_TO DO_: Exactly reproduce each entry, leaving out nothing.

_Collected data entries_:
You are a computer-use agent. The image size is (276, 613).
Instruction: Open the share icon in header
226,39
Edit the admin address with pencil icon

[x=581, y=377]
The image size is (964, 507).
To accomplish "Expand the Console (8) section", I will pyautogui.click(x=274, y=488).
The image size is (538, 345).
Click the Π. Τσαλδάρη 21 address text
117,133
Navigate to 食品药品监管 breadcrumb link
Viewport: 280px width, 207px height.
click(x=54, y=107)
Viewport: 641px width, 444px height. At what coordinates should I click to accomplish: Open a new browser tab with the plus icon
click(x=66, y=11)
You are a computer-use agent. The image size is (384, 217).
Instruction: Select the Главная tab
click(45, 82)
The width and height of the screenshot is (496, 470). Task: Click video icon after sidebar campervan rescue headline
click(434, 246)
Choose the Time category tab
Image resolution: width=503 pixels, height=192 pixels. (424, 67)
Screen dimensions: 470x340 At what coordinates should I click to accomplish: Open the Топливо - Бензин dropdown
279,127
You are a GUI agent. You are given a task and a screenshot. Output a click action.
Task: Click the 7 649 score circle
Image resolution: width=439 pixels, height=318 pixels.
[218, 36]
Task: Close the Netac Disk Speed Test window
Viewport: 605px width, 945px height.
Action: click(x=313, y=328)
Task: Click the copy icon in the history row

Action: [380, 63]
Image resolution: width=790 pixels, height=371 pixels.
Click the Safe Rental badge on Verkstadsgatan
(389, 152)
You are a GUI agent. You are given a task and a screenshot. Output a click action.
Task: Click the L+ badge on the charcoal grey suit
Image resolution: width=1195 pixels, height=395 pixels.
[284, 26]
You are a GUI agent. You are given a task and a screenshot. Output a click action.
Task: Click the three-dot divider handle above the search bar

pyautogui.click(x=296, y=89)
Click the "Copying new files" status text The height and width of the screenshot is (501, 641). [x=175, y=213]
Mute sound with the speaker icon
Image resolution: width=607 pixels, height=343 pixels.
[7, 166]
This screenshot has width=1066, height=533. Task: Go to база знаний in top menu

_RESPONSE TO THE TASK_:
You are a computer-use agent. The image size is (276, 613).
Instruction: Open the share icon in header
226,39
Edit the admin address with pencil icon

[x=581, y=377]
The image size is (964, 507).
To accomplish "Expand the Console (8) section", I will pyautogui.click(x=274, y=488).
The image size is (538, 345).
Click the Π. Τσαλδάρη 21 address text
117,133
Navigate to 食品药品监管 breadcrumb link
Viewport: 280px width, 207px height.
click(x=54, y=107)
Viewport: 641px width, 444px height. At what coordinates should I click to accomplish: Open a new browser tab with the plus icon
click(x=66, y=11)
You are a computer-use agent. The image size is (384, 217).
Instruction: Select the Главная tab
click(45, 82)
The width and height of the screenshot is (496, 470). Task: Click video icon after sidebar campervan rescue headline
click(434, 246)
Choose the Time category tab
Image resolution: width=503 pixels, height=192 pixels. (424, 67)
Screen dimensions: 470x340 At what coordinates should I click to accomplish: Open the Топливо - Бензин dropdown
279,127
You are a GUI agent. You are given a task and a screenshot. Output a click action.
Task: Click the 7 649 score circle
Image resolution: width=439 pixels, height=318 pixels.
[218, 36]
Task: Close the Netac Disk Speed Test window
Viewport: 605px width, 945px height.
Action: click(x=313, y=328)
Task: Click the copy icon in the history row

Action: [380, 63]
Image resolution: width=790 pixels, height=371 pixels.
Click the Safe Rental badge on Verkstadsgatan
(389, 152)
You are a GUI agent. You are given a task and a screenshot. Output a click action.
Task: Click the L+ badge on the charcoal grey suit
Image resolution: width=1195 pixels, height=395 pixels.
[284, 26]
You are a GUI agent. You are given a task and a screenshot. Output a click action.
Task: Click the three-dot divider handle above the search bar

pyautogui.click(x=296, y=89)
Click the "Copying new files" status text The height and width of the screenshot is (501, 641). [x=175, y=213]
Mute sound with the speaker icon
Image resolution: width=607 pixels, height=343 pixels.
[7, 166]
This screenshot has width=1066, height=533. Task: Go to база знаний in top menu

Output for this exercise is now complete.